No debemos pasar por alto que años atrás la tendencia en el mercado de los smartphones pasaba, simplemente, por ofrecer un dispositivo similar con algunas características puntuales mejoradas y un incremento sustancial de potencia. Afortunadamente parece que esto se ha acabado y que las novedades, por lo menos a nivel de diseño, han llegado.

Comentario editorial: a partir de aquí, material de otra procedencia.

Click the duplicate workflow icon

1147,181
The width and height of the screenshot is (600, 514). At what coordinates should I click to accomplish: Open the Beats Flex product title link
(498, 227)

Así lo demuestran los lanzamientos como el iPhone X, el Pixel 2 XL y por lo que parece estamos conociendo estos días, el futuro Galaxy S9. Tres de los exponentes más claros de Android e iOS marcan una tendencia única. Pero la gran incógnita es si esta tendencia, como de costumbre con otros aspectos, llegará a la gama media.

La gama media como espejo de la gama alta

Si hay algo por lo que podemos caracterizar a la gama media de smartphones del mercado es por heredar, en mayor o menor medida, funcionalidades que antes encontrábamos en la gama alta. Esta herencia ha provocado que hoy en día la gama media de teléfonos sea mucho más completa.

Un claro ejemplo lo encontramos en el sensor de huella dactilar. Inicialmente, solo unos pocos dispositivos de gama alta contaban con esta tecnología, pero a medida que esta ha ido evolucionando y abaratándose, se ha ido extendiendo a otras gamas (incluso lo podemos ver en terminales con precio inferior a los 100 euros).

Hoy en día, una gran cantidad de dispositivos de gama media cuentan con esta opción de desbloqueo. Lo mismo ha ocurrido con procesadores más potentes, cámaras de una mayor calidad y en general actualizaciones del sistema que han llegado para mejorar la experiencia de usuario.

El diseño, un nuevo reto

Pero esta vez, lejos de ofrecer funcionalidades locales como un mejor procesador o un sensor de huellas, hablamos del completo diseño del dispositivo. Esto abre diferentes frentes de debate que nos hacen pensar que estos nuevos diseños podrían no llegar a gamas más bajas.

El primero de ellos es el impacto económico. Si hablamos de gama media es porque los precios de lanzamiento son mucho más reducidos. El hecho de implementar un diseño de estas características podría suponer un incremento notable del precio y por lo tanto se alejaría de estas gamas.

El segundo de ellos es la necesidad de desmarcar la gama alta del resto de gamas para ofrecer algo novedoso. Si las gamas medias logran ofrecer lo mismo que las gamas altas, más allá de rendimientos que nunca llegaremos a exprimir al máximo, estas anteriores podrían ver como su “trono” peligra gravemente.

Junto a ello, la dificultad, tanto a nivel de fabricación como a nivel de obtención de materiales es otro de los puntos a tener en cuenta si pedimos diseños de gama alta en terminales de gama media.

Aunque la tendencia que vemos y hemos visto en el mercado, va de la mano de la gama alta y posteriormente de la gama media, el diseño parece que es algo más complejo. Por el momento el 2018 se presenta con una tendencia clara hacia las “pantallas infinitas”, pero por ahora parece que solo en los dispositivos más caros.